**Record set**
- - - - - - -

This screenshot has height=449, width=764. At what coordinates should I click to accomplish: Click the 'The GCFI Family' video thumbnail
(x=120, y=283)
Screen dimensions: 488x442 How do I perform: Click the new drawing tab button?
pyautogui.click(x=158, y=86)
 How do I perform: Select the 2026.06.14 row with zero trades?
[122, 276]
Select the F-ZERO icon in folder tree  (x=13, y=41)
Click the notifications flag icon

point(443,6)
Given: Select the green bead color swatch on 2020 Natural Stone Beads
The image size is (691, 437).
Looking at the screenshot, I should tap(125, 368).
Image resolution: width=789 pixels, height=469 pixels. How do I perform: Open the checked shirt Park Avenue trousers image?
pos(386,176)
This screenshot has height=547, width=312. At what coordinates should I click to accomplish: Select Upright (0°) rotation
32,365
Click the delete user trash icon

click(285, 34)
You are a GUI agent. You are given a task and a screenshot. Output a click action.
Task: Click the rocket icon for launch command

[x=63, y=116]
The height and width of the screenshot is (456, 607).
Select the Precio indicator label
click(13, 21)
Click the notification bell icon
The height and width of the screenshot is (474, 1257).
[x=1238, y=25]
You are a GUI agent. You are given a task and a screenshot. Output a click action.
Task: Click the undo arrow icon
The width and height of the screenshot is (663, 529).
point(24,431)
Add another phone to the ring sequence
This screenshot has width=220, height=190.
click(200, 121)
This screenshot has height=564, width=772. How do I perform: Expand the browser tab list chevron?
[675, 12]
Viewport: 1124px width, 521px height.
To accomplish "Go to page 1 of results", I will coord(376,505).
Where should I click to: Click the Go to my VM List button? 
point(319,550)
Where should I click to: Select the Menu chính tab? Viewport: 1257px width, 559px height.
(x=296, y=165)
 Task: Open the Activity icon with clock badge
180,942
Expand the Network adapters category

- - - - - - -

**Required work**
Set every entry down once more, exactly as written above.

**The answer**
This screenshot has height=449, width=764. At what coordinates should I click to accomplish: Click the 'The GCFI Family' video thumbnail
(x=120, y=283)
Screen dimensions: 488x442 How do I perform: Click the new drawing tab button?
pyautogui.click(x=158, y=86)
 How do I perform: Select the 2026.06.14 row with zero trades?
[122, 276]
Select the F-ZERO icon in folder tree  (x=13, y=41)
Click the notifications flag icon

point(443,6)
Given: Select the green bead color swatch on 2020 Natural Stone Beads
The image size is (691, 437).
Looking at the screenshot, I should tap(125, 368).
Image resolution: width=789 pixels, height=469 pixels. How do I perform: Open the checked shirt Park Avenue trousers image?
pos(386,176)
This screenshot has height=547, width=312. At what coordinates should I click to accomplish: Select Upright (0°) rotation
32,365
Click the delete user trash icon

click(285, 34)
You are a GUI agent. You are given a task and a screenshot. Output a click action.
Task: Click the rocket icon for launch command

[x=63, y=116]
The height and width of the screenshot is (456, 607).
Select the Precio indicator label
click(13, 21)
Click the notification bell icon
The height and width of the screenshot is (474, 1257).
[x=1238, y=25]
You are a GUI agent. You are given a task and a screenshot. Output a click action.
Task: Click the undo arrow icon
The width and height of the screenshot is (663, 529).
point(24,431)
Add another phone to the ring sequence
This screenshot has width=220, height=190.
click(200, 121)
This screenshot has height=564, width=772. How do I perform: Expand the browser tab list chevron?
[675, 12]
Viewport: 1124px width, 521px height.
To accomplish "Go to page 1 of results", I will coord(376,505).
Where should I click to: Click the Go to my VM List button? 
point(319,550)
Where should I click to: Select the Menu chính tab? Viewport: 1257px width, 559px height.
(x=296, y=165)
 Task: Open the Activity icon with clock badge
180,942
Expand the Network adapters category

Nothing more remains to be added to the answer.